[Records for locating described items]
---------------

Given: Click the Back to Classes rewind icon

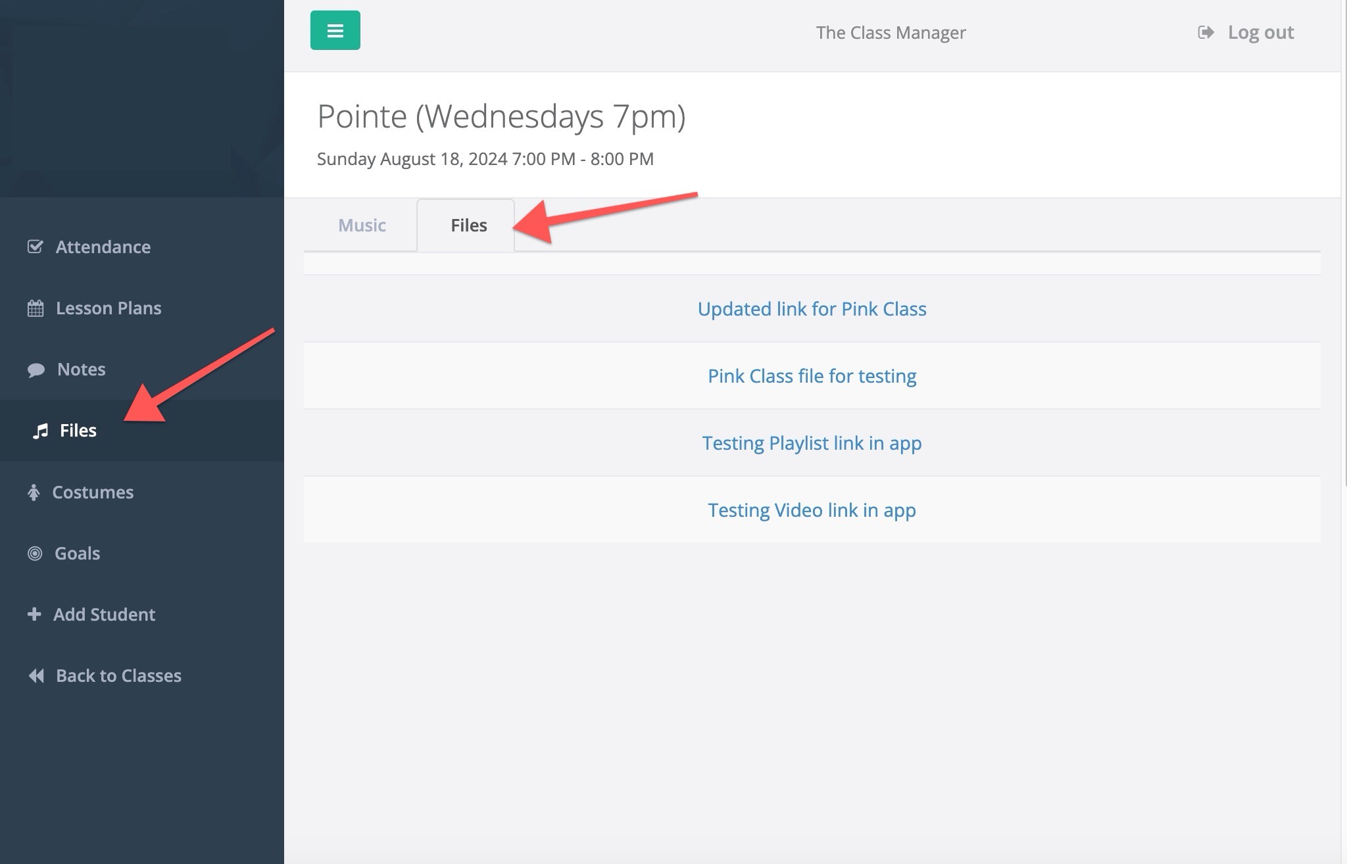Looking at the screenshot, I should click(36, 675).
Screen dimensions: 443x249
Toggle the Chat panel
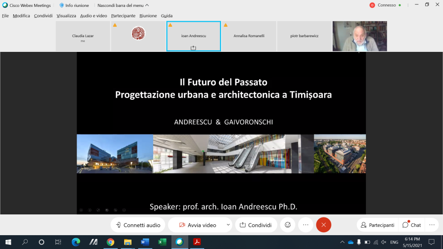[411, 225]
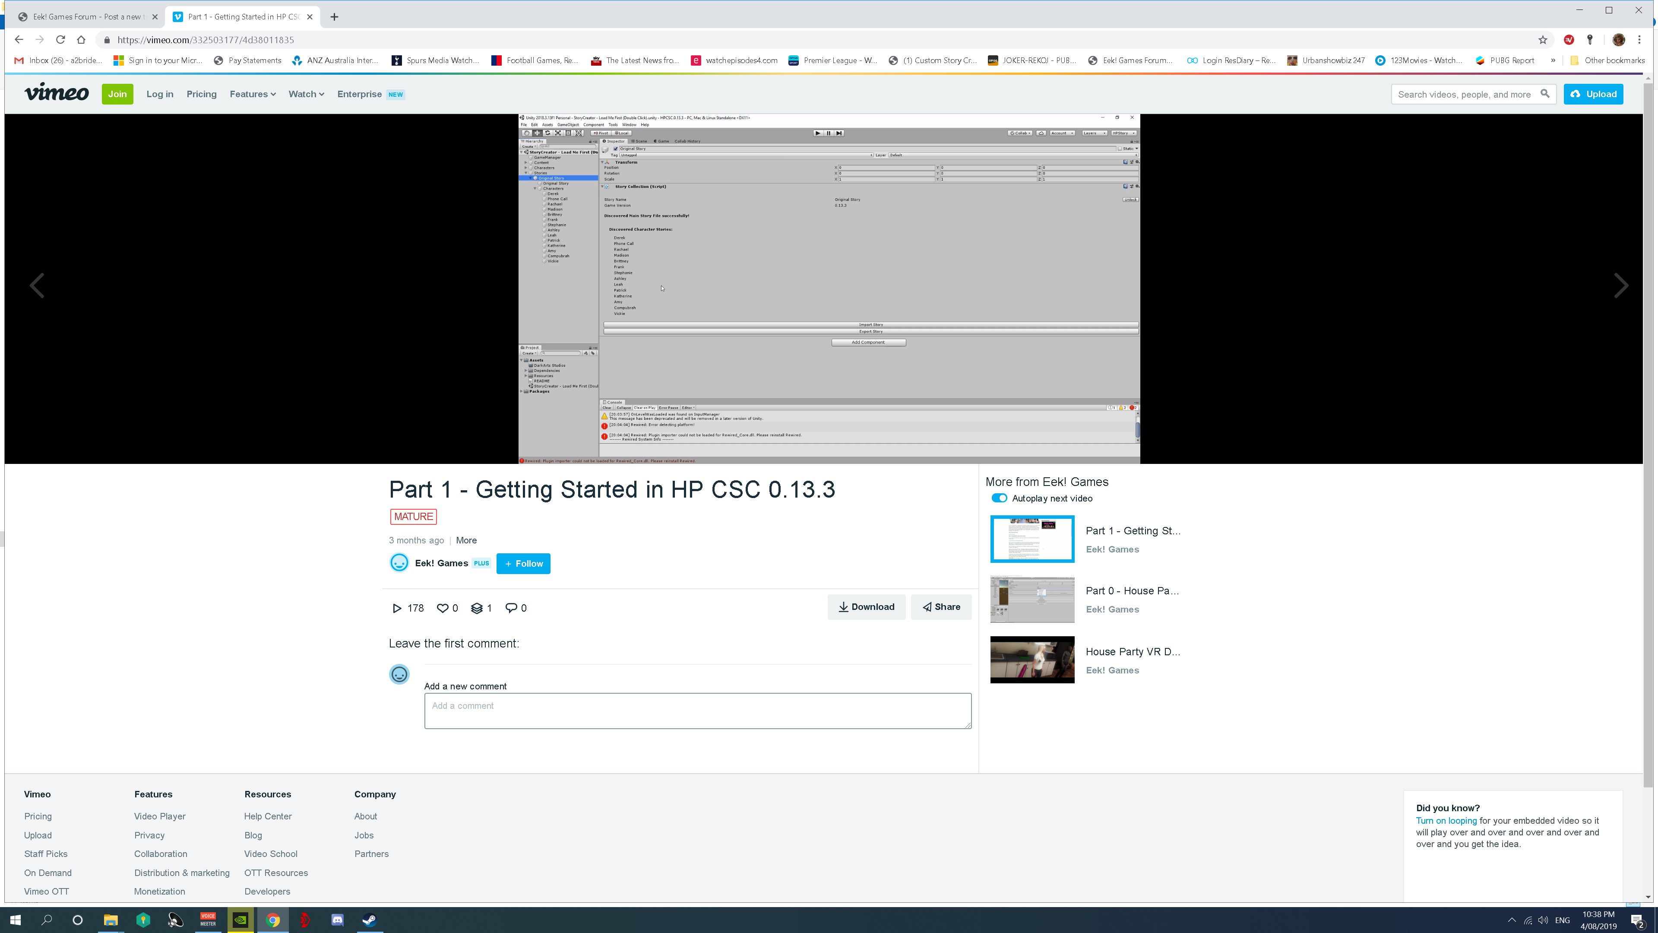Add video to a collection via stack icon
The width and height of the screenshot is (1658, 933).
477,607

---------------

• [The task]: Format every line of the data above as a numbered list, skipping blank lines and leaving out the pictures.

• [The response]:
1. Given: Click the Back to Classes rewind icon
2. Looking at the screenshot, I should click(36, 675).
3. Screen dimensions: 443x249
4. Toggle the Chat panel
5. [411, 225]
6. Add video to a collection via stack icon
7. The width and height of the screenshot is (1658, 933).
8. 477,607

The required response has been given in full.